[WHAT THE TASK ASKS]
Retype, exactly as written, every line from the one containing "You are a GUI" through the last line of the records below, both included; skip the pictures.

[Stored data]
★ ★ ★ ★ ★

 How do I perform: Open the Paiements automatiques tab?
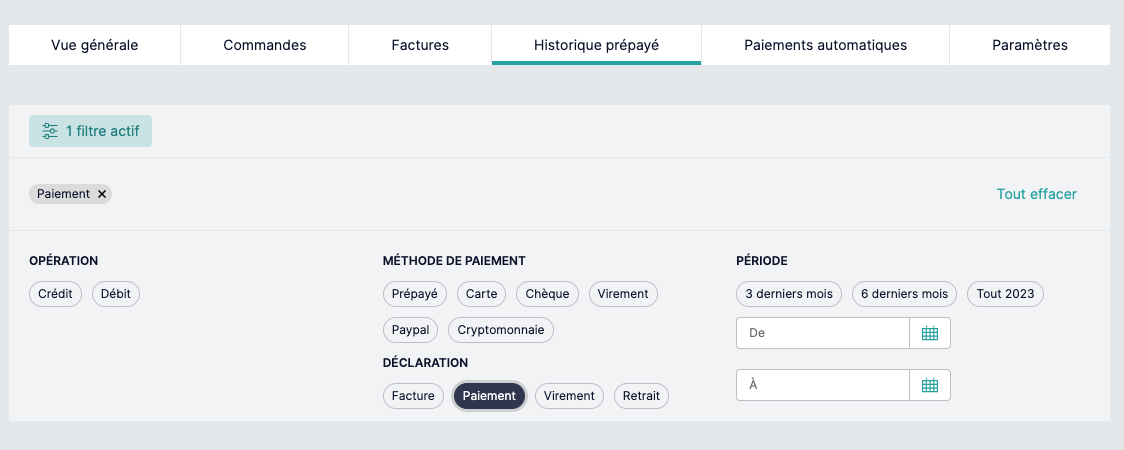pyautogui.click(x=825, y=45)
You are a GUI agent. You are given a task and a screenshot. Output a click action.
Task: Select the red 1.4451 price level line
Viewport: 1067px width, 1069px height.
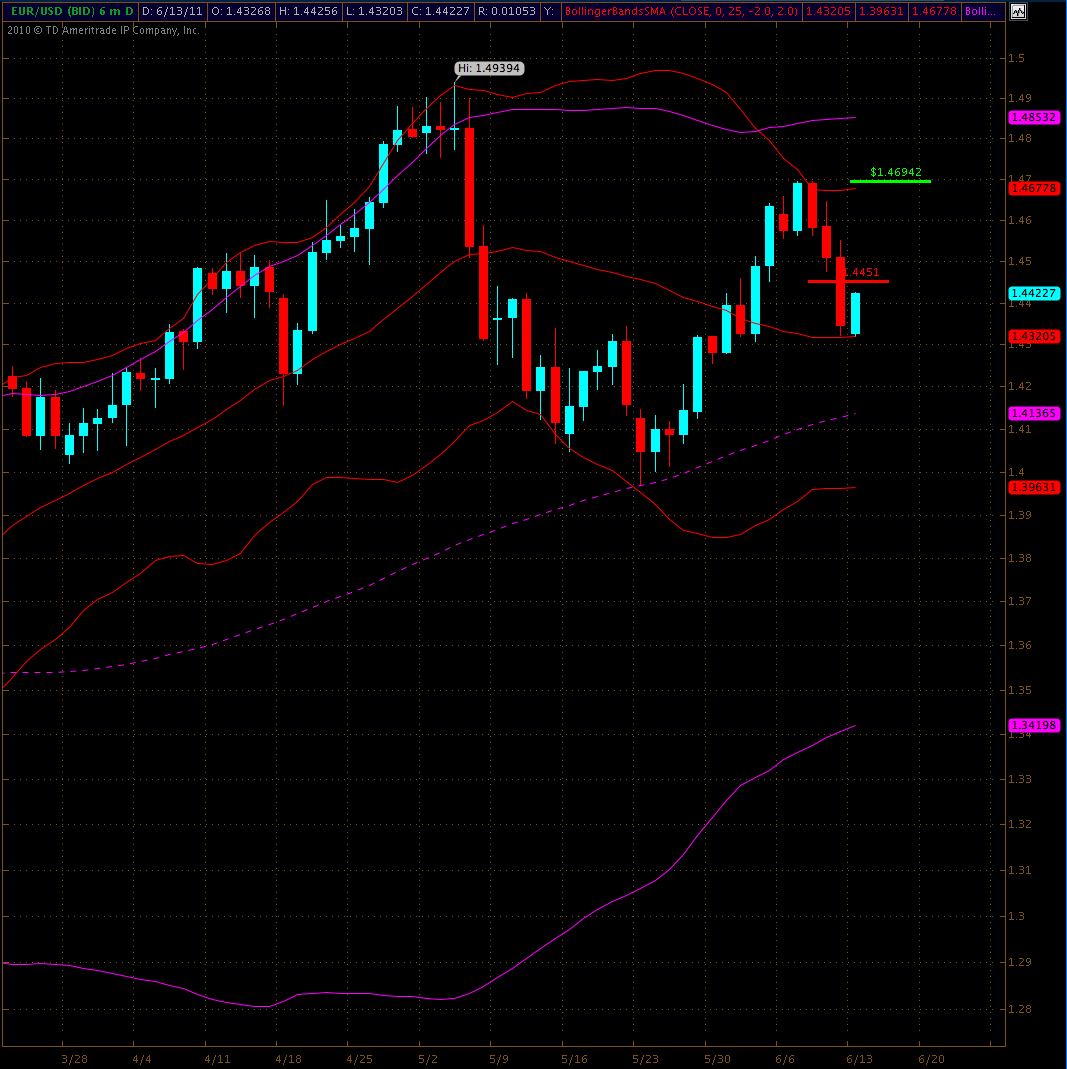tap(848, 281)
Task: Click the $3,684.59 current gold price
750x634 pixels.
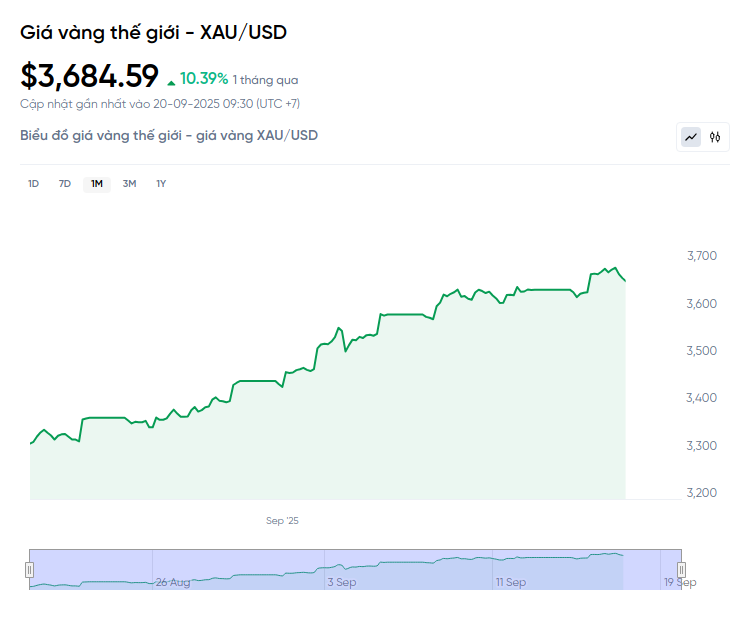Action: [x=89, y=76]
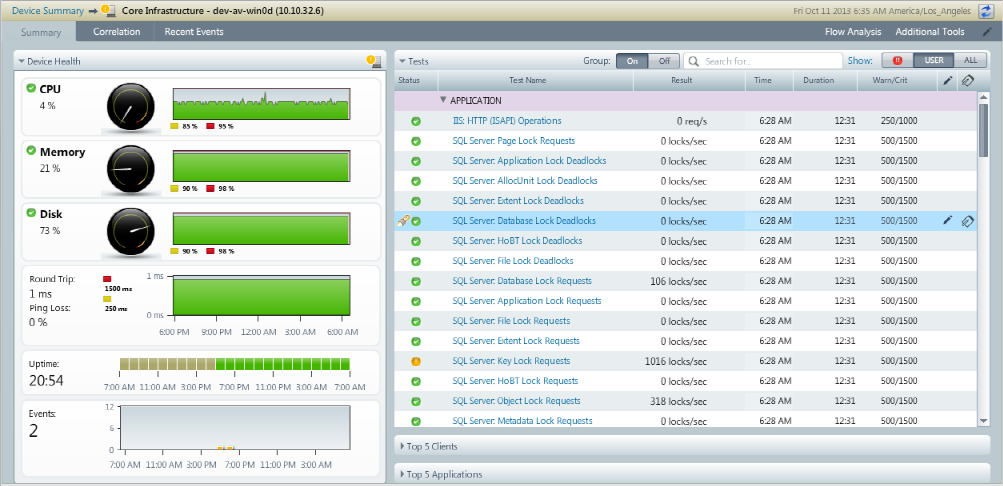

★ ★ ★ ★ ★

[ANSWER TO THIS TASK]
You are a GUI agent. You are given a task and a screenshot. Output a click action.
Task: Select the red 1.4451 price level line
Viewport: 1067px width, 1069px height.
tap(848, 281)
Task: Click the $3,684.59 current gold price
750x634 pixels.
Action: [x=89, y=76]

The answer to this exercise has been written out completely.